The two officials were surprised when we told them that people in Souda camp on Chios, are sleeping on the ground and that we had sent tents from Lesvos and attika. Our surprise was the same.So we checked the numbers on UNHCR site and also with our contacts on Chios and the information we got are smashing: Vial with official capacity 500, have 980 residents. Souda with official capacity around 500, have more than 1000 residents at the moment. The funny thing is that these officials told us that they just came from Chios. Obviously they hadn’t actually visited the camps… , URA wrote.

Two of our team members were held by police for 4 hours and were released on the grounds that the photos they had taken of toilets and conditions, inside and around the camp, were deleted. We believe this level of security exists because conditions are deteriorating rapidly. We have seen first hand the violent treatment of refugees by police who are “trying” to get off the island. Mainland Greece and Athens, not Germany, France or the UK is now the unattainable dream for so many people held here in an unsanitary limbo. According to the authorities, at least 3,000 people are penned in on the island, half in a makeshift camp, living in festival tents, the rest are in a razor wire topped detention centre.

Salem and I had filled my rental car with much needed food packages from the Chios People’s Kitchen and headed to Vial. Twice a week — on his own initiative and using the resources of the CPK — Salem delivers packages of food or clothing there. He is called Baba Noel by its very underserved residents, and his visits are eagerly anticipated. Salem used to ride the bus that makes regular runs between Vial and Souda camps, but he and his packages are now denied access to it. The kitchen does have a delivery van (the lovely Dolores) but refugees are not allowed to drive in Greece, even if they have a valid driver’s license.
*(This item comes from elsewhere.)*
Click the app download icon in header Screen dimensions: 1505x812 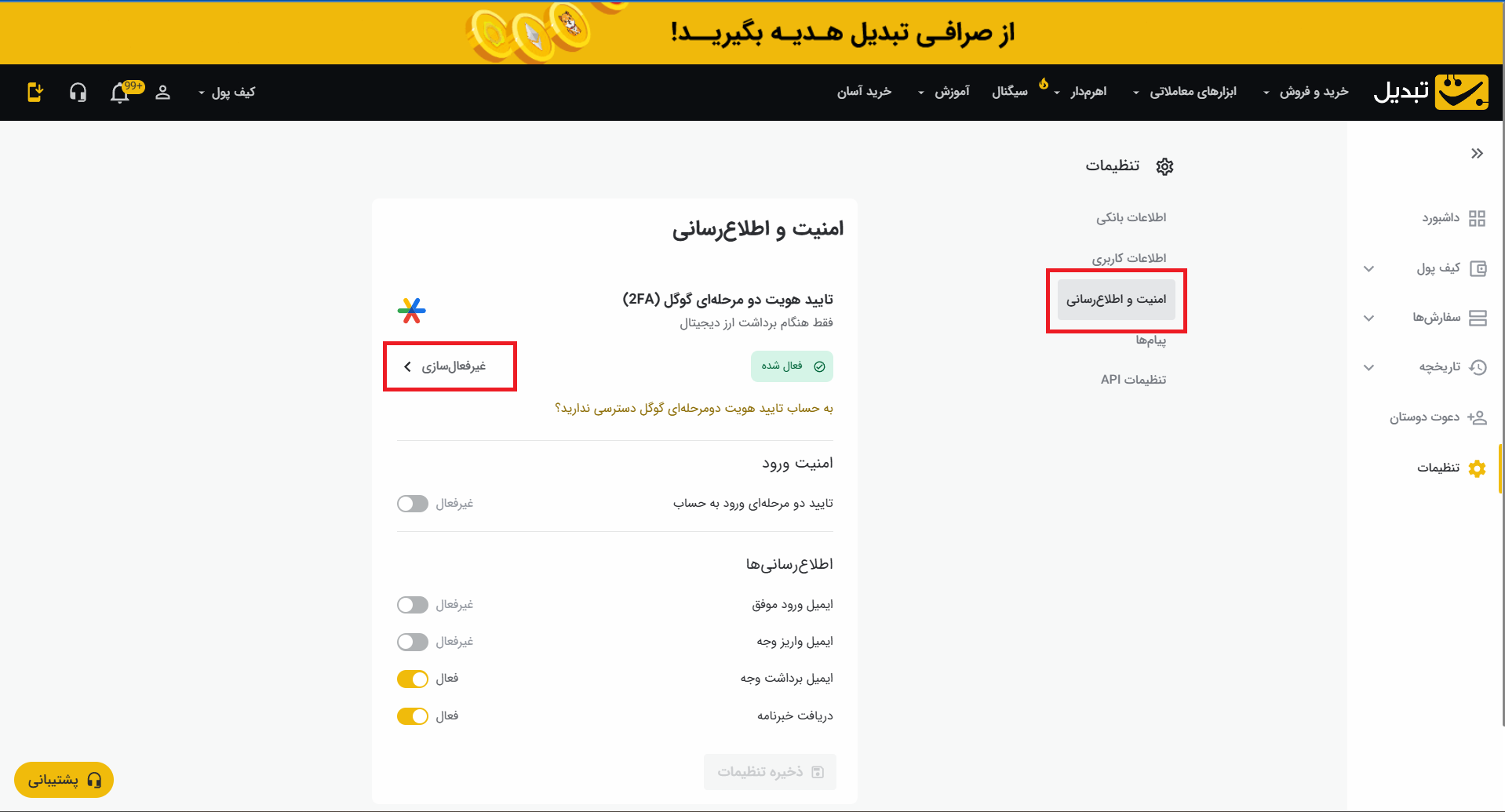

Volunteers, in turn, are not allowed access into Vial. So I waited outside as Salem delivered the packages in small batches. There is absolutely no sign posted outside forbidding photographs — so I took some pictures of the exterior. At that point I was approached by two policemen who took my passport and asked me to follow them to the police station inside the camp. After a while I was informed that “there is something wrong with [my] passport and name” and told to get into a police van to be escorted to the station in town. I asked and was allowed to hastily empty the car of the food packages so that Salem could continue delivering them. The questioning that ensued at the police station was pretty all-encompassing, but focussed most notably on my country of origin and multiple entry to and exit stamps from it. Today Salem again got a ride to Vial, with a load of clothing orders. But this time he was not allowed to deliver them. He and the driver were apparently not questioned but had their IDs checked and were sent on their way with their loaded car.

Volunteer groups and NGOs are not allowed inside Vial. The “catered” food rations residents receive are apparently so vile that many are unable to eat them. There are practically no deliveries of clothes, and outside of the CPK and Salem’s superhuman efforts none of food. Now it seems even this small but much needed effort will be stopped. And for what reason? Vial houses about a thousand human beings that need food and clothes just as much as the rest of us do.

This project gives people a home, helps people put their children in local schools, access jobs, learn the language, integrating into the local community whilst also supporting local communities themselves. Greek destitute families and individuals will be included on the program alongside those residents claiming asylum. We’re starting with 10 apartments and are hoping to grow the program, they wrote.

Concrete measures must be taken to implement humane policies towards migrants and refugees: safe and legal channels to seek protection; safe and humane reception conditions in countries of destination and transit; early detection of vulnerabilities; and the implementation of a dedicated search and rescue system in the Mediterranean that seeks to save lives not prevent arrivals to Europe. MSF is particularly concerned by the growing number of deals outsourcing migration management to — often unsafe — third countries that place the very concepts of refugee and protection in danger. Among the latest examples are the deal between the European Union and Turkey and the cynical Italy-Libya deal that supports the interception of migrants at sea by Libyan coastguards. Those migrants are prevented from seeking protection and pushed back to widely known and accepted violence, torture and inhumane detention conditions in Libya.

○ There is a small medical compound with a doctor where people make a appointments to visit.
○ They are escorted with two armed guards from their compound to the medical compound.
○ If something more urgent is needed, they are escorted, again by armed guards, to the hospital by ambulance.

○ Food is provided to the families living there by the Hungarian government. All of it is pre made. Some people say food is ok, but the majority say they dislike it.

Photo Policy:
○ No police, asylum officers, social workers, security infrastructure (cameras, etc.) can be published.
○ Photos of everything else is fine.